Kıbrısi'nin Lefke'deki evinin etrafında yüzlerce müridinin toplandığı kaydedildi.
 
Kıbrısi'nin doktorları sabahın ilk saatlerinde tıbbi olarak ölümün gerçekleşmediğini, Kıbrısi'nin yoğun bakımda olduğunu fakat bu sabah itibariyle durumunun "çok kritik" seviyeye ulaştığını kaydetmişti.
 
 
ŞEYH NAZIM KIBRISİ KİMDİR?
 
Nâzım Kıbrısî veya Şeyh Nâzım veya Mevlânâ Nâzım El-Hâkkânî Kıbrıs’ın Larnaka şehrinde 21 Nisan 1922 M (23 Şaban 1340 H) günü doğan Şeyh Muhammed Nâzım Âdil Kıbrısî, Mutasavvıf ve Nakşibendi şeyhidir. Lefke'de yaşamakta ve dünyanın pek çok ülkesinden müridleri ziyaretine gitmektedir.

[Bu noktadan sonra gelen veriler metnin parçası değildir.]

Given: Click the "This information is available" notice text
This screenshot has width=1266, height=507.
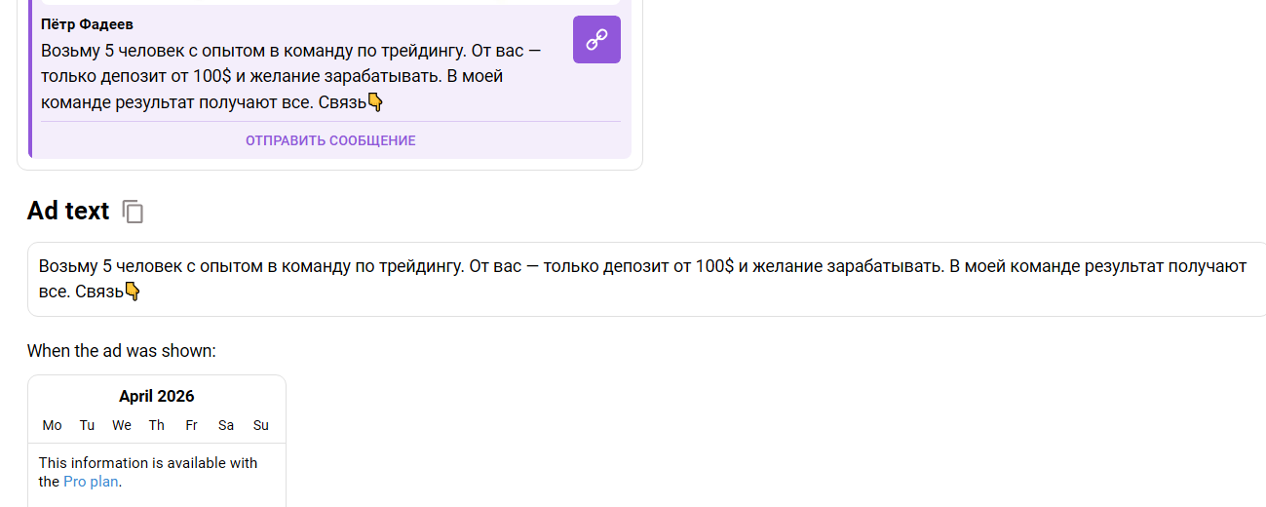Looking at the screenshot, I should [148, 463].
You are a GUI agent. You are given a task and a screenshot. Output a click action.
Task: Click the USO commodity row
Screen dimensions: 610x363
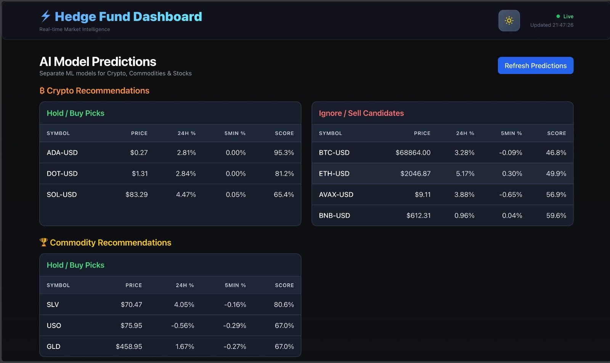[170, 326]
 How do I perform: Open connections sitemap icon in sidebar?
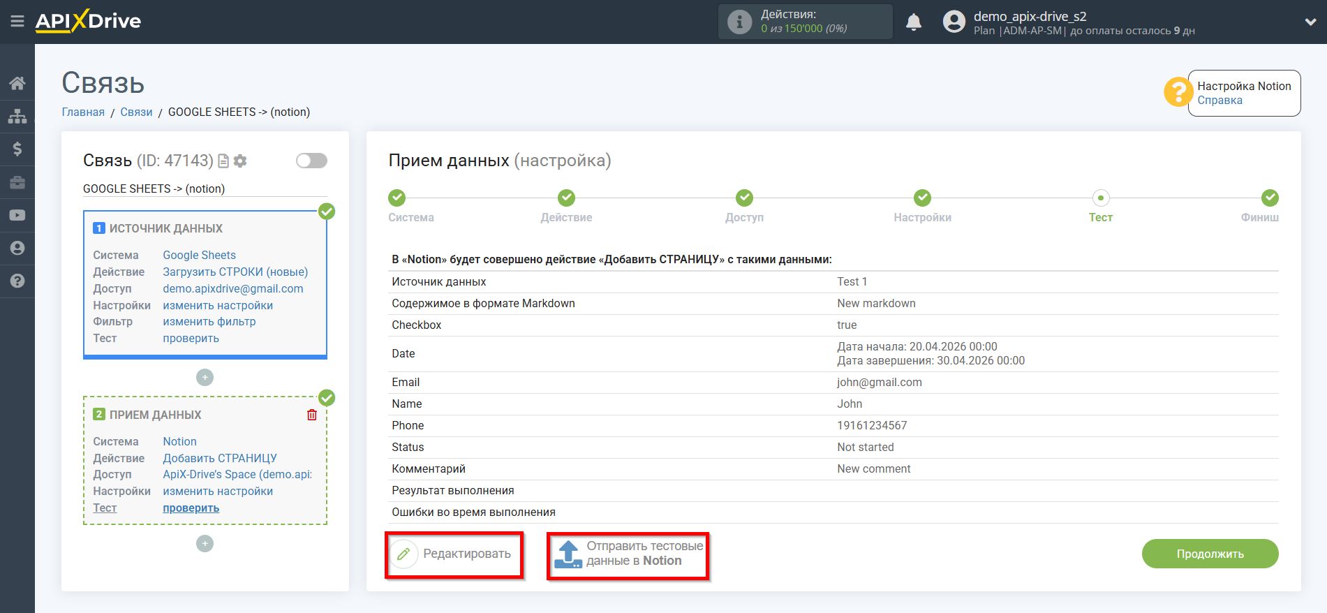point(17,116)
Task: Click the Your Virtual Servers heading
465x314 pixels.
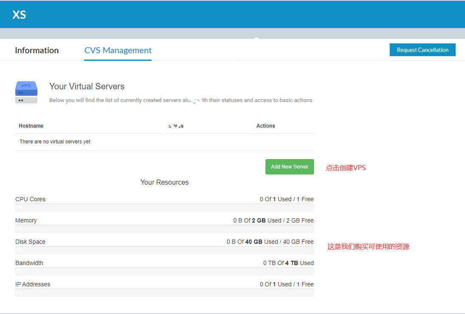Action: point(87,86)
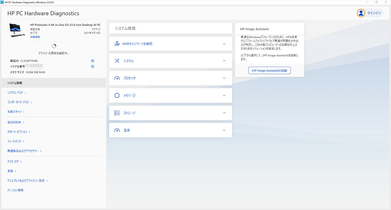Open コンポーネント テスト in the sidebar

point(20,102)
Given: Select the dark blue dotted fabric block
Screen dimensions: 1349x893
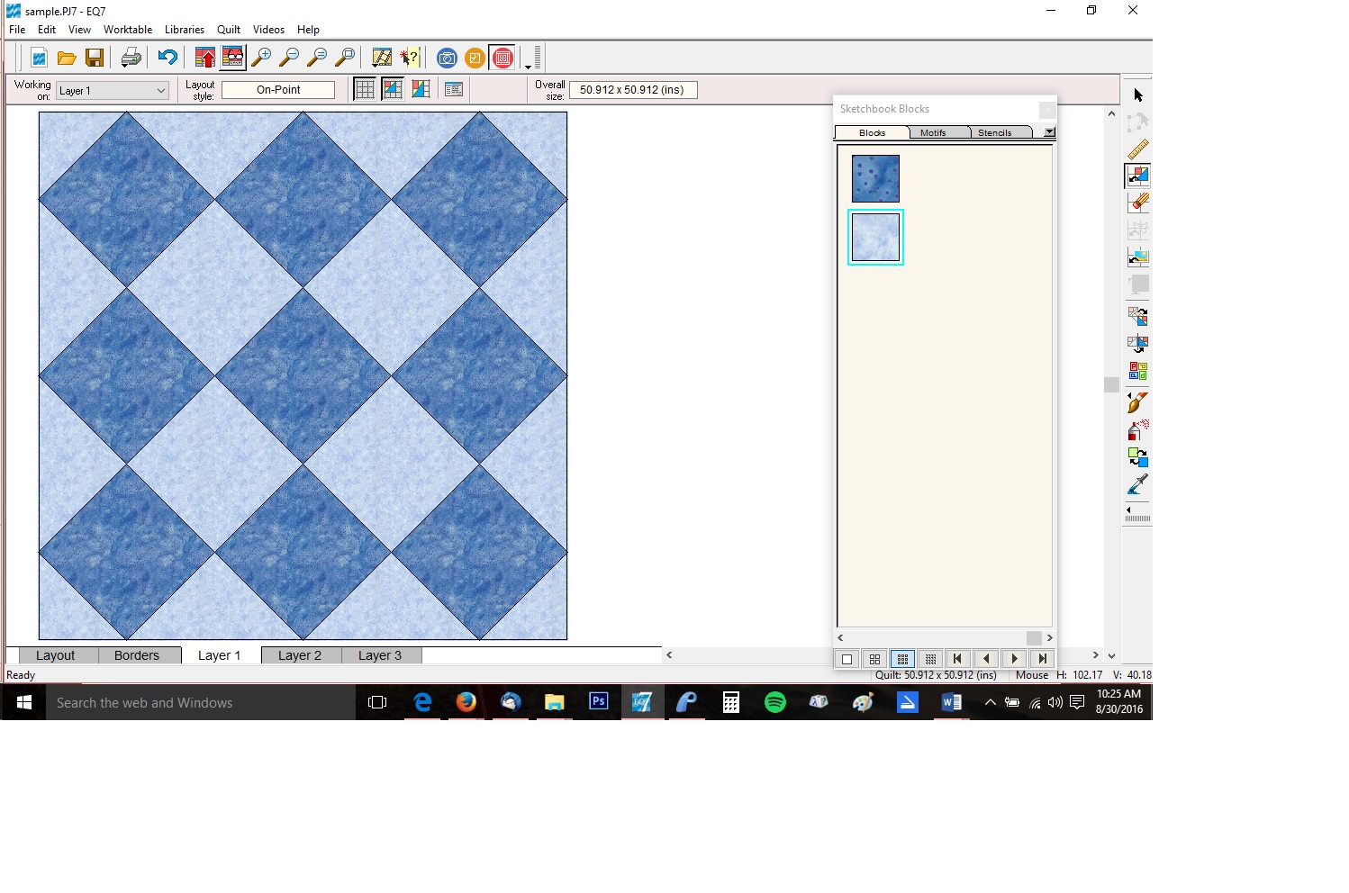Looking at the screenshot, I should tap(875, 178).
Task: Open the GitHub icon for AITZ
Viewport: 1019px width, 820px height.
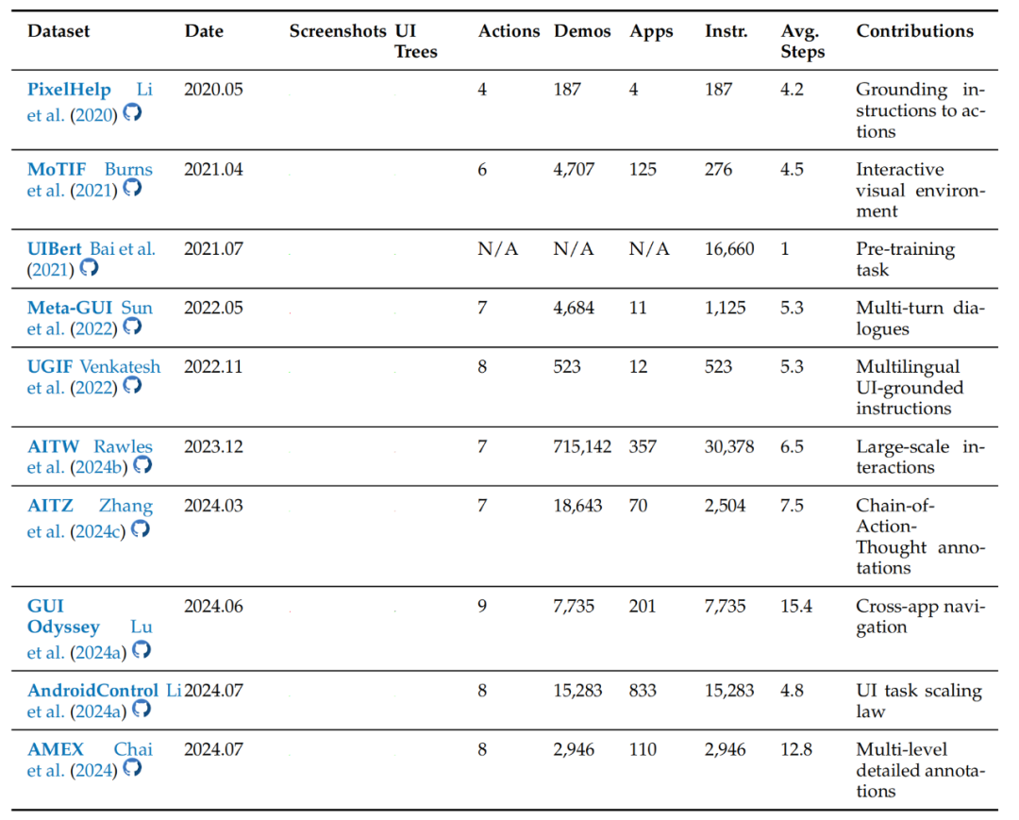Action: 140,529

Soyu, anne tarafından Mevlevî tarîkatı kurucusu Mevlânâ Celâleddîn Rûmî'ye, baba tarafından Kâdirî tarîkatı kurucusu Abdülkâdir Geylânî'ye dayanır. 1940`larda İstanbul'da Kimya Fakültesini okudu. İstanbul'da bulunduğu dönem içerisinde Nakşibendi şeyhi Süleyman Erzurumi'ye bağlandı. Bir müddet kendini yetiştirdikten sonra şeyhinin izni ve işareti ile Şam'a gidip Şeyh Abdullah Dağıstani'ye bağlandı ve onun mânevi terbiyesine girdi.

Şeyh Abdullah Dağıstani'nin emri ile insanlara tasavuf terbiyesini vermeye başladı. 1973'de Şeyh'inin vefatı ile onun yerine geçti. 2011'de oğlu Mehmet Adil Efendi'nin, kendi yerine geçip, silsileyi devam ettireceğini ilan etti.

1941'de Hacı Emine Hanım ile olan evliliğinden dört çocuğu bulunmaktadır. Türkçe, Arapça, İngilizce ve Kıbrıs Rumcası olmak üzere dört dil bilmektedir.

ARAPÇA EZANDAN HAPSE GİRDİ

Ezanın Arapça lafzı ile okunmasının yasak olduğu dönemde Kıbrıs'a geri geldiği ilk gün şerefeye çıkıp ezanı Arapça lafzı ile okumuş ve bunun üzerine bir hafta hapis yatmıştır. Serbest bırakılınca Lefkoşa'nın en büyük camii Selimiye'nin şerefesine çıkıp tekrar Arapça lafız ile ezan okumuş, bunun üzerine kendisine dava açılmıştır. Davayı beklerken Lefkoşa'nın köylerini gezip Arapça lafız ile ezan okumaya devam etmiştir. Hakkında 114 dava aynı zaman diliminde açılmış ve 100 yılı aşan süre mahkumiyeti gündeme gelmiştir. Davaların okunma gününe yakın, Adnan Menderes döneminde, TBMM'nin ezanın Arapça lafız ile okunmasını serbest bırakması üzere hakkındaki davalar düşmüştür.